El descanso, aunque reparador, fue quizá demasiado corto para Alonso que necesitado de un sitio blando, trocó la noche en día en un simple pestañeo. Tan pronto despuntó el sol, recibió el aviso de unirse a las oraciones matinales. Esta vez no rehusó la invitación como lo había hecho al principio en Compostela, ya que creyó justo ofrecer algo a cambio de todo lo que se le estaba concediendo. Su corazón comenzaba a abrirse y algunos viejos rencores del pasado, acababan por aflojarse dentro de su alma cegada por los sinsabores.

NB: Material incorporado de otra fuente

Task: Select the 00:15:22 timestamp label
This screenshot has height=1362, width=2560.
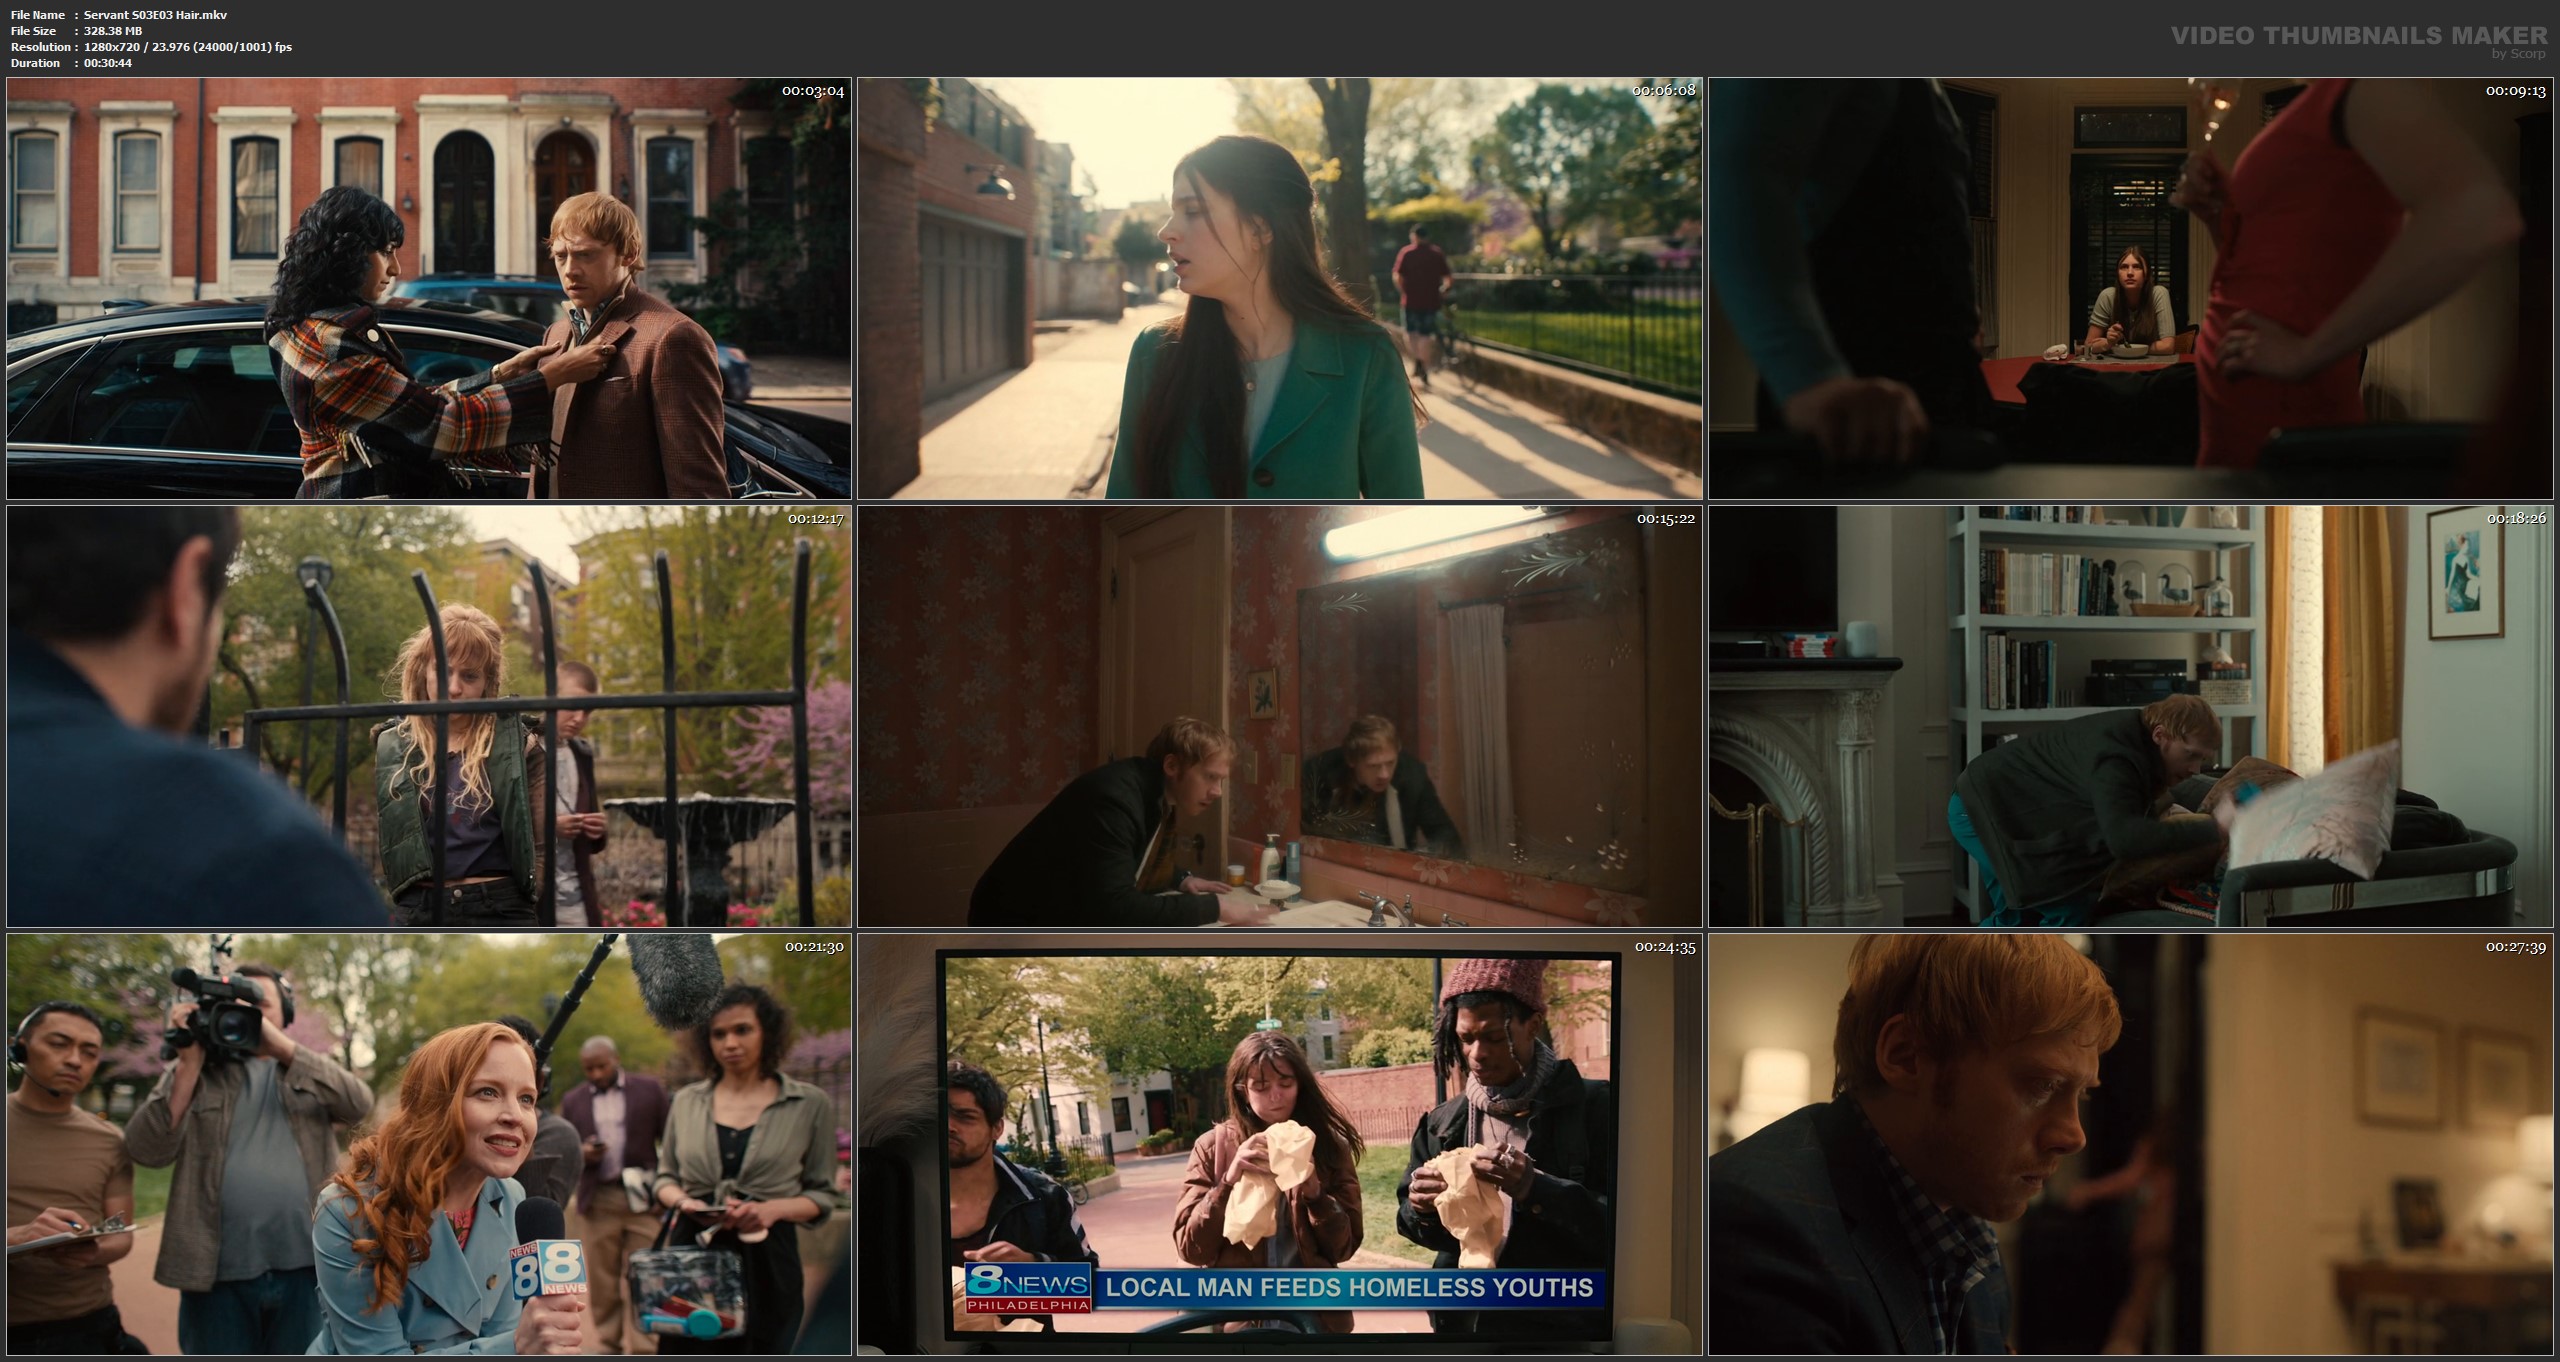Action: tap(1666, 519)
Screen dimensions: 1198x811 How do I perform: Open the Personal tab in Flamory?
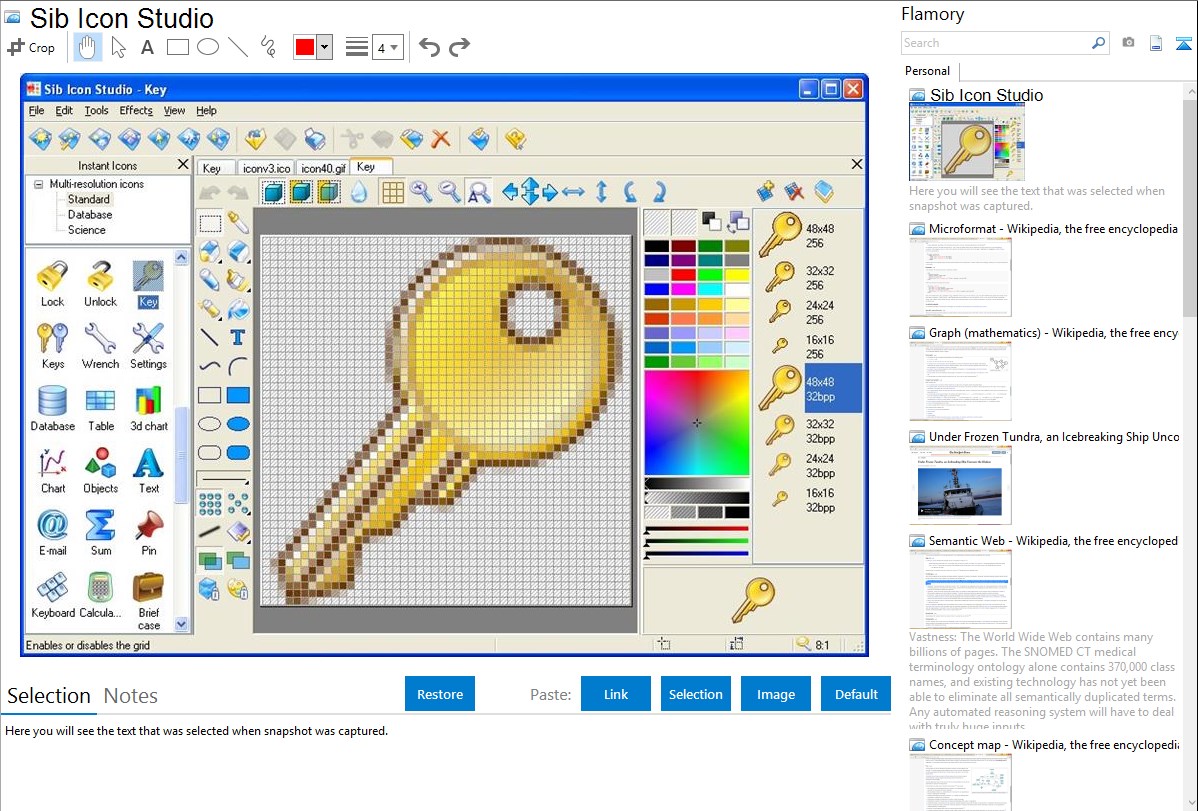[927, 71]
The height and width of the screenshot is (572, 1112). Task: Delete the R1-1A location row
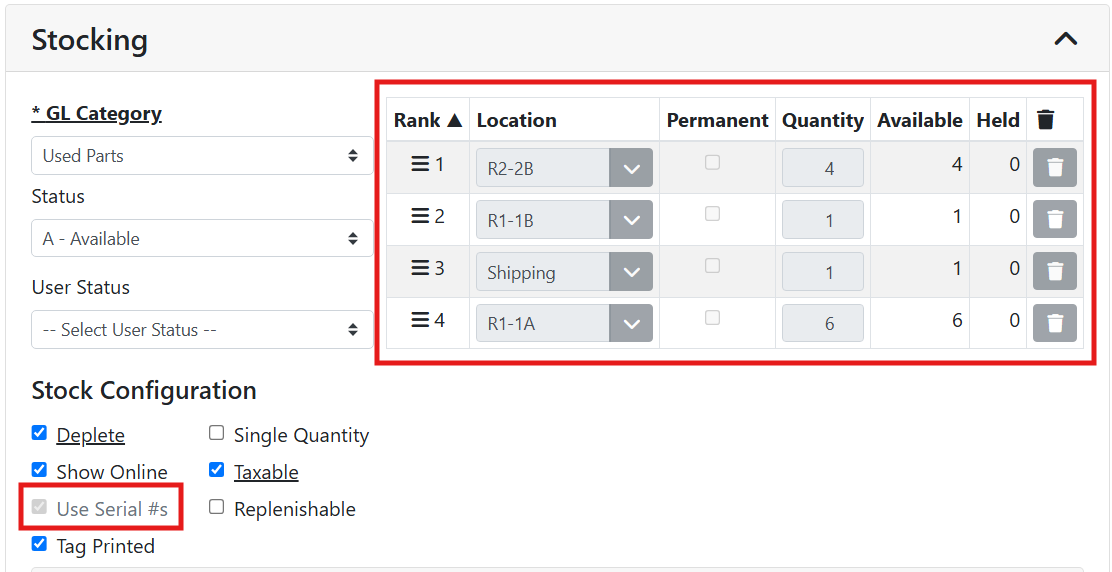coord(1054,323)
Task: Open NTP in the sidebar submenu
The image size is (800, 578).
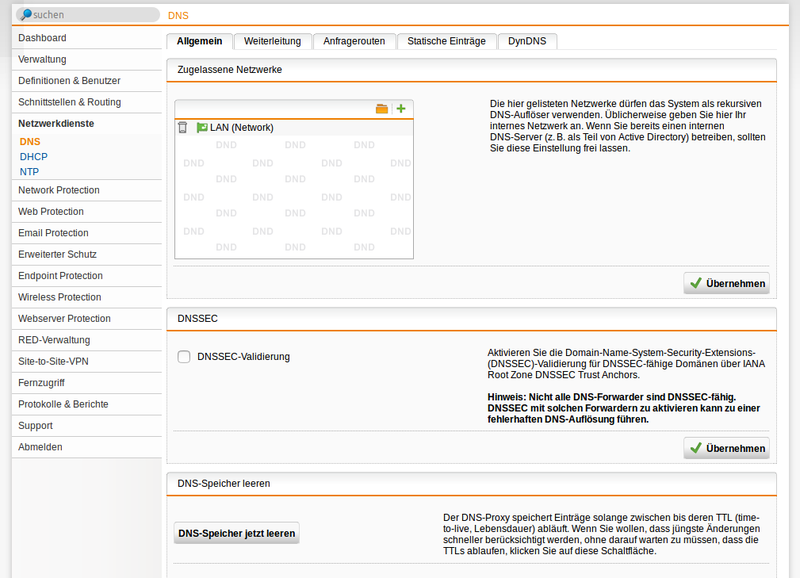Action: [29, 172]
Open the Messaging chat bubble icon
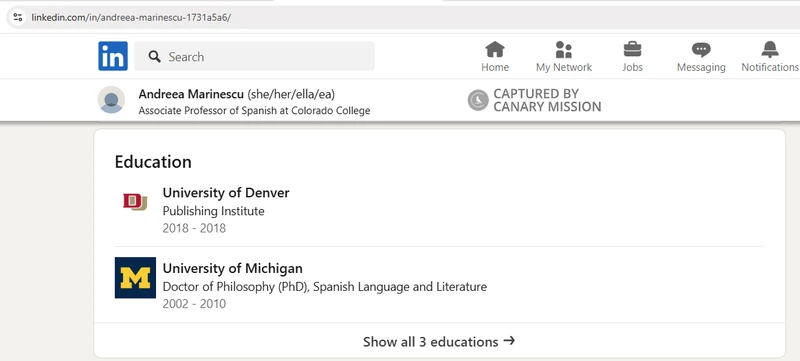Image resolution: width=800 pixels, height=361 pixels. [x=701, y=50]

Sentía una incómoda mezcla de pérdida y melancolía, de fin de ciclo, pero al mismo tiempo algo le provocaba un tibio entusiasmo, un motivo para llenar su mente de presente; una buena excusa, probablemente, para escapar rápido de esos sentimientos grises. Además, el convite del prior le había dado nuevos bríos a su ánimo: le intrigaba profundamente el asunto de los túneles. Con estas cuestiones en mente, se incorporó de un salto y dio comienzo al día con entusiasmo renovado, quizás algo impostado es cierto, pero entusiasmo al fin.